Улучшение ситуации на границах, которые Виллар закрыл теперь для врагов; укрепившаяся монархия Испании, где вся территория, кроме Барселоны, вернулась под власть короля; слух, что англичане устали воевать, и что королева Анна, рассорившись с Мальборо, хочет мира[89]: наконец, свобода после внезапной кончины Монсеньора и падение его маленького Двора, извечно враждебного новой дофине и ее мужу, — все это сулило ей счастье. Легкая, точно нимфа, воздушная, как ветерок, она ухитрялась поспевать всюду разом, всему сообщала движение и жизнь, озаряла своим присутствием празднества, увеселения и балы, восхищала изяществом манер и грацией в танцах. Король снова начал улыбаться.
Дофина проводила с нами большую часть дня, болтая, прыгая, порхая по комнате, — то присядет на ручку кресла, то обнимет меня, то потеребит Короля, то сунет нос в бумаги и письма. Однажды вечером, услышав нашу беседу об английском Дворе, она заявила: «Согласитесь, тетушка, что в Англии королевы правят лучше королей, а знаете ли, отчего? — и, не прекращая своей веселой суеты, закончила, — оттого, что при королях страною правят женщины, а при королевах — мужчины!» Король пристально взглянул на меня, потом рассмеялся и признал, что она права.
Бывало, что в своей веселости она переходила границы дозволенного, и Король останавливал ее: при всей своей любви к внучке он отнюдь не был ни слеп, ни глух. Однажды на парадном обеде у Короля она принялась вслух высмеивать уродство офицера, стоявшего в толпе у стола. Король услышал смешки и, поняв их причину, громко сказал: «А я нахожу его самым красивым мужчиной в королевстве, — ведь он из числа отважнейших моих воинов!»

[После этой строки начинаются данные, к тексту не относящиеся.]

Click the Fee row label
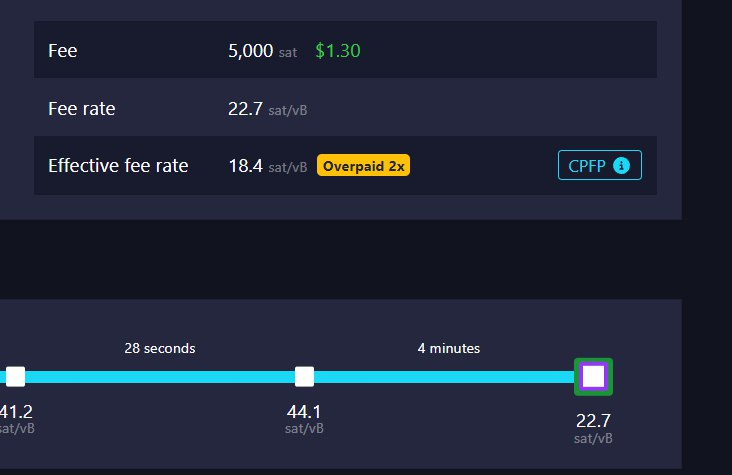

Госпожа де Леви рассказала мне, что как-то вечером в Фонтенбло, когда все принцессы собрались после ужина в кабинете Короля, дофина принялась болтать какую-то тарабарщину на разных языках и озорничать, как ребенок, стараясь рассмешить Короля, которому нравились ее шалости; тут она заметила, что госпожа Герцогиня и принцесса де Конти переглядываются и пожимают плечами с видом крайнего пренебрежения! В этот момент Король встал и направился, как обычно, в заднюю комнату, чтобы накормить своих собак; дофина схватила за руки госпожу де Леви и госпожу де Сен-Симон и, указывая им на названных принцесс, сидевших тут же рядом, воскликнула: «Вы только взгляните на этих задавак! Я и сама знаю, что болтаю глупости, но Королю надобен шум, это его развлекает». И тут же вновь принялась скакать по комнате, напевая чуть ли не в полный голос: «А мне все равно! А я их в грош не ставлю! А я буду их королевой!»